### TASK GOAL
Can you echo, word for word, the stretch of lines from the one containing "I want to click on bench-mode-label: Bench" through the last line of the dataset entries?

== AVAILABLE RECORDS

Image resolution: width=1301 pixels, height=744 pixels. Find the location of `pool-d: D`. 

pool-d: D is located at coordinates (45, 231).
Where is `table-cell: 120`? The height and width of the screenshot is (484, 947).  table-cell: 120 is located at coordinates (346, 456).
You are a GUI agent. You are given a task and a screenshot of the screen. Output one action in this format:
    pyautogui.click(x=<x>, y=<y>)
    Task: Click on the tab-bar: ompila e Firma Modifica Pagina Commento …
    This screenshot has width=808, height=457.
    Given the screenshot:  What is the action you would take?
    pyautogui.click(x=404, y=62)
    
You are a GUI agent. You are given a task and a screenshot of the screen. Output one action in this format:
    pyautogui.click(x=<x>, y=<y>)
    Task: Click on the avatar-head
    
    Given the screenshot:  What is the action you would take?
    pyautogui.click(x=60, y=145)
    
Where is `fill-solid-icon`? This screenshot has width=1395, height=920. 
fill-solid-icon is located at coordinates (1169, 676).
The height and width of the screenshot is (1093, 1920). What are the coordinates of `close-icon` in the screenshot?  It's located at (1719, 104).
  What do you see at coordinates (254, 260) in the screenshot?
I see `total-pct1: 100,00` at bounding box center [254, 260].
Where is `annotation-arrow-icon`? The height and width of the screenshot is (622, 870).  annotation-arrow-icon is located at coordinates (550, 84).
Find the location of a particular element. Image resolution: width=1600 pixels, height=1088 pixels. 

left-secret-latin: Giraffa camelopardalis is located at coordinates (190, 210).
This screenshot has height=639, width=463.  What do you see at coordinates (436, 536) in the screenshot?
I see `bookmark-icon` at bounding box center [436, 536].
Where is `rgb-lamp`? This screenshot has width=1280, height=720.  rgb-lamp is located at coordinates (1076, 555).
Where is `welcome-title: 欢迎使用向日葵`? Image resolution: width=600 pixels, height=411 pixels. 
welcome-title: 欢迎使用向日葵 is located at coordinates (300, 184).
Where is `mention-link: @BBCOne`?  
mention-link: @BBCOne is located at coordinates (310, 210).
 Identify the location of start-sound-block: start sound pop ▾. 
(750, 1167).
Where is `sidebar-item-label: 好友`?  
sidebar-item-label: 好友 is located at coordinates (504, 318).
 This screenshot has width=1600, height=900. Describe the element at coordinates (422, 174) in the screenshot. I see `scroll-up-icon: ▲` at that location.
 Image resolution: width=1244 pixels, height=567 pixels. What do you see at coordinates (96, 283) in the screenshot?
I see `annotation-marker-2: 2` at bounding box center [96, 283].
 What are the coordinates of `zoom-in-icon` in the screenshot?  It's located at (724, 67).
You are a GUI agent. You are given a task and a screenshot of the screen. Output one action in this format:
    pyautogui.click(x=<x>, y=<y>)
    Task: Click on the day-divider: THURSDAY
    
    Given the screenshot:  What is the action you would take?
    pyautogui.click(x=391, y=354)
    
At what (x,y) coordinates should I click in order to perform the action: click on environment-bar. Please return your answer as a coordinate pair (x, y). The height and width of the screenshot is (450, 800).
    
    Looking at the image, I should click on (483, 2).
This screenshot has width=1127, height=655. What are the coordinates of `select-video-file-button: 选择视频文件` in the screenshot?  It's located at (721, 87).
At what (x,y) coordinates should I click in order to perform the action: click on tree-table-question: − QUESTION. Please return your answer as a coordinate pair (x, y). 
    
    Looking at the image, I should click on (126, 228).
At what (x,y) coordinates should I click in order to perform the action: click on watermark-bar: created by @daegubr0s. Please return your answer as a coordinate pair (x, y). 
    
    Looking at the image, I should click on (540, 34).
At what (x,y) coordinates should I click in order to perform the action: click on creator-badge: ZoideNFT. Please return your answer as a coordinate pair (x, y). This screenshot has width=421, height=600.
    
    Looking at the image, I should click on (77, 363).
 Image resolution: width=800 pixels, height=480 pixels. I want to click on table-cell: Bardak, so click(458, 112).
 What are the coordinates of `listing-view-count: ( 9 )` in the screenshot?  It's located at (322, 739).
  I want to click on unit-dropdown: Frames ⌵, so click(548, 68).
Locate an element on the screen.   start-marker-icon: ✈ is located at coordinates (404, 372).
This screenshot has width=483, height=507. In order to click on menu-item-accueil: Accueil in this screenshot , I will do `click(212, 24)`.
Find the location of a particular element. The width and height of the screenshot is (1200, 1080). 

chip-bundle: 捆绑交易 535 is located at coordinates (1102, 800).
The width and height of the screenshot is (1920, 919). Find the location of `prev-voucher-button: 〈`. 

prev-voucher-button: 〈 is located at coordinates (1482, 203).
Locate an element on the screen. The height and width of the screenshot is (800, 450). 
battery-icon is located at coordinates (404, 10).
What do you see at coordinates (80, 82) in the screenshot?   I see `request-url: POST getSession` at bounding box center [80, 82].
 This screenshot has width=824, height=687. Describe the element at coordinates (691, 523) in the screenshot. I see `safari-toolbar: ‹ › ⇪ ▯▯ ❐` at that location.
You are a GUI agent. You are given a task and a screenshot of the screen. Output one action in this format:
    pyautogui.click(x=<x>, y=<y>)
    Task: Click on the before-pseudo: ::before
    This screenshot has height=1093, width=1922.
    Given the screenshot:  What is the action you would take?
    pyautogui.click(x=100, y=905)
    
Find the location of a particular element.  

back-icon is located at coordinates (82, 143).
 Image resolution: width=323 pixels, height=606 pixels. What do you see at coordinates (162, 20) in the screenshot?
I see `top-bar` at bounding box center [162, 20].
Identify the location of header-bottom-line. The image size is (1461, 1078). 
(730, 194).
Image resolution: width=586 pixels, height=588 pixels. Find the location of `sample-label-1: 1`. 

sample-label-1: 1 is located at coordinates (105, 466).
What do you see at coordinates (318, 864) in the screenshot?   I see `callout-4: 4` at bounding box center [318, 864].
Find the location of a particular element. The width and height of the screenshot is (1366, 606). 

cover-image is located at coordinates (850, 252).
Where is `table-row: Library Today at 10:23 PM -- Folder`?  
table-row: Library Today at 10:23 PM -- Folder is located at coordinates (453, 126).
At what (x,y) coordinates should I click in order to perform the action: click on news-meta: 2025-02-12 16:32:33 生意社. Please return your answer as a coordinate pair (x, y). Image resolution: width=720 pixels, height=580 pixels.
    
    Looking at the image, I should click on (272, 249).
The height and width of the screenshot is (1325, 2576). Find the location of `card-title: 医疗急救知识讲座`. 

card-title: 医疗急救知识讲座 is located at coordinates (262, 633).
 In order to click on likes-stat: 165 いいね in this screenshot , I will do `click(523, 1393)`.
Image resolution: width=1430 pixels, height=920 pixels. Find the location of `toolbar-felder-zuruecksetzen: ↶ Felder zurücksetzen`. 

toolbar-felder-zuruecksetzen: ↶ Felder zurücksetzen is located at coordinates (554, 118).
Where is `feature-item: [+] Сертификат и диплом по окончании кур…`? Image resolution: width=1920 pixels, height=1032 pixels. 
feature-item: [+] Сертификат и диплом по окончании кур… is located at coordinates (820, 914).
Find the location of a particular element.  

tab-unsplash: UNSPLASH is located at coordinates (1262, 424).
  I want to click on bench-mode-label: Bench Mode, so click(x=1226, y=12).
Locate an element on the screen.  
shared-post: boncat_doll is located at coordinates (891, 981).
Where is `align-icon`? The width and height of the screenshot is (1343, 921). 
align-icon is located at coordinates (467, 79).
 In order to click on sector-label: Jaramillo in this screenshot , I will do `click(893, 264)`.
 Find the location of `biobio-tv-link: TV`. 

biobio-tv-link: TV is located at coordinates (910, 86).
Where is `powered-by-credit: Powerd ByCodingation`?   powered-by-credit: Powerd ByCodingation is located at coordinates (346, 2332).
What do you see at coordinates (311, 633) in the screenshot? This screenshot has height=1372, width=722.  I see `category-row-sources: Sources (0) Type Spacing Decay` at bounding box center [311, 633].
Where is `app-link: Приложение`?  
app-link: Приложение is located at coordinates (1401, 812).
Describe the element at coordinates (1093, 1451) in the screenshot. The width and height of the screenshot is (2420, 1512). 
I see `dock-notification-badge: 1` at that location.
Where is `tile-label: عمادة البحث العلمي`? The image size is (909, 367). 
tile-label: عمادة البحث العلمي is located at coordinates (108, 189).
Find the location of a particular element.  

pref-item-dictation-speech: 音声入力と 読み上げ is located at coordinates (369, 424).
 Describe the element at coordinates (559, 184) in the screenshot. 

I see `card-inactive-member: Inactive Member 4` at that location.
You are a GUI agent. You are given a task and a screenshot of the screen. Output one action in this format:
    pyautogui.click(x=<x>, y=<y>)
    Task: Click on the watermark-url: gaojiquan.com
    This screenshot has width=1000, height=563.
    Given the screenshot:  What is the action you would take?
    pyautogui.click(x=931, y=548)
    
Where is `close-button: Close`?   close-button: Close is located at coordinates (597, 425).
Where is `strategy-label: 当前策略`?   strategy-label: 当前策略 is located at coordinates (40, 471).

====

### TASK OUTPUT
  I want to click on bench-mode-label: Bench Mode, so click(x=1226, y=12).
Locate an element on the screen.  
shared-post: boncat_doll is located at coordinates (891, 981).
Where is `align-icon`? The width and height of the screenshot is (1343, 921). 
align-icon is located at coordinates (467, 79).
 In order to click on sector-label: Jaramillo in this screenshot , I will do `click(893, 264)`.
 Find the location of `biobio-tv-link: TV`. 

biobio-tv-link: TV is located at coordinates (910, 86).
Where is `powered-by-credit: Powerd ByCodingation`?   powered-by-credit: Powerd ByCodingation is located at coordinates (346, 2332).
What do you see at coordinates (311, 633) in the screenshot? This screenshot has height=1372, width=722.  I see `category-row-sources: Sources (0) Type Spacing Decay` at bounding box center [311, 633].
Where is `app-link: Приложение`?  
app-link: Приложение is located at coordinates (1401, 812).
Describe the element at coordinates (1093, 1451) in the screenshot. The width and height of the screenshot is (2420, 1512). 
I see `dock-notification-badge: 1` at that location.
Where is `tile-label: عمادة البحث العلمي`? The image size is (909, 367). 
tile-label: عمادة البحث العلمي is located at coordinates (108, 189).
Find the location of a particular element.  

pref-item-dictation-speech: 音声入力と 読み上げ is located at coordinates (369, 424).
 Describe the element at coordinates (559, 184) in the screenshot. 

I see `card-inactive-member: Inactive Member 4` at that location.
You are a GUI agent. You are given a task and a screenshot of the screen. Output one action in this format:
    pyautogui.click(x=<x>, y=<y>)
    Task: Click on the watermark-url: gaojiquan.com
    This screenshot has width=1000, height=563.
    Given the screenshot:  What is the action you would take?
    pyautogui.click(x=931, y=548)
    
Where is `close-button: Close`?   close-button: Close is located at coordinates (597, 425).
Where is `strategy-label: 当前策略`?   strategy-label: 当前策略 is located at coordinates (40, 471).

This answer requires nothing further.